# [INPUT ROWS]

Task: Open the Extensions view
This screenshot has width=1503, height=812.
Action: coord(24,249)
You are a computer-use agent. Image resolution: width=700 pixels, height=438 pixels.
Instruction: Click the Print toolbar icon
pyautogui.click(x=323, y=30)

# [WHAT YOU NEED TO DO]
Revise the records above, replacing "toolbar icon" with "toolbar button" and keeping every other line unchanged.

# [RESULT FOR THIS TASK]
Task: Open the Extensions view
This screenshot has width=1503, height=812.
Action: coord(24,249)
You are a computer-use agent. Image resolution: width=700 pixels, height=438 pixels.
Instruction: Click the Print toolbar button
pyautogui.click(x=323, y=30)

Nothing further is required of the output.